Find out what the criteria are. Ask for some regular review of your code and get your boss to commit to an evaluation. They may have guidelines and/or examples of what they consider good code.

If he really knew what he was doing, he would have watched you write code in Python as part of your test. Who hires a chef without asking them to cook and tasting their food?

Having a Conversation over things that bother you is always a good decision.

That said, You have applied for that job. Are you unsure if you can handle it now? Learning is an integral part of working in Software, so you always will be required to learn new things, preferably fast.

For your soothing, it is alwaystricky to answer that question. "Are you a good Programmer?" That mostly depends on his expectations. And he has hired you, so you can't be that far off.

You could have a conversation with your boss as to what is it about your description of your Python skill that's tricky to him. I presume that you were never out to trick anyone and if there was any ambiguity or anything that was misleading in the way you wrote your resume, you'd like to know what it is so that you can fix it.
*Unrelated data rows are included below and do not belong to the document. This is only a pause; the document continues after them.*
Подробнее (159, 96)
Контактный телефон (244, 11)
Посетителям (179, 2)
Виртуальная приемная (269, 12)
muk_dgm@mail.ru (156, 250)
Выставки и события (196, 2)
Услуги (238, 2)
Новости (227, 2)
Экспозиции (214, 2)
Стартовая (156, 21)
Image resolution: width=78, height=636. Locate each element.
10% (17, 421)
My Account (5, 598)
Having said that, your boss asked for a clarification about your Python skill and you gave that clarification without beating the bush or saying anything incoherent. At this point, the boss knows exactly where you stand and nobody is misleading anyone. Case closed.

How do you know you are a good programmer? That's an answer you'll have to work for yourself over time and depending upon what you are specializing into. For example, making sure that the code is scalable is not necessarily a priority if you do web programming, especially front end web programming. On the other hand, writing scalable code is critical if you are doing heavy duty processing at the back end.

Right now you and your boss on a collision course for failure. Your boss has the expectation that you are going to fail and you are concerned that you do not have the ability to do the job to his satisfaction. The problem right now is that you do not have a measuring stick to even compare your progress against his expectations. So no matter how hard you try and how much progress you make there is a real chance it will not be enough. The truth is your boss probably has not even thought of it in those terms, and as such is setting up failure for you as well.

The first step is to talk to him and get some measurable goals that you can demonstrate growth with. This will give both of you a consistent measuring tape to know if you are making the type of progress that is going to be needed for you to be successful with the company.

If you think you're a good programmer, tell your boss why you think that.

Personally I would describe myself as "proficient", based on my work history of delivering projects on time (usually) and with little need for rework, ie bug fixes etc. Obviously you would need to find your own evidence to back up your own position of how you feel your skill level as a programmer. Are there any projects or assignments you can use as evidence etc? Saying you are "good" or "exellent" is difficult to prove and quantify, good compared to whom for example.

Your boss sounds quite inexperienced and is now worrying that he has hired someone who can't do the job, you can prove him wrong but it will take some time to gain his trust and respect.

I would lay my cards on the table and have an open conversation with him and say something like, if you aren't happy with my performance in 3/6 months time then I will leave and look for another job so you can hire someone else. I would ask for weekly/monthly meetings to see how the boss feels I am doing and what concerns he may have, what areas I need to improve on. If he isn't happy with any aspect of your performance then it is reasonable for him to let you know and how to rectify that.

If things don't go well at least you will know beforehand and can look for another role, you don't really want to work for someone who isn't happy with your performance regardless of how "good" you are, or how good you think you are! It may be that your boss doesn't like you for some personal or other reason and is using your ability (or his perceived lack of) as an excuse to get rid of you. Your face may not fit for example, nothing much you can do about that, but having the open chats may bring this to light.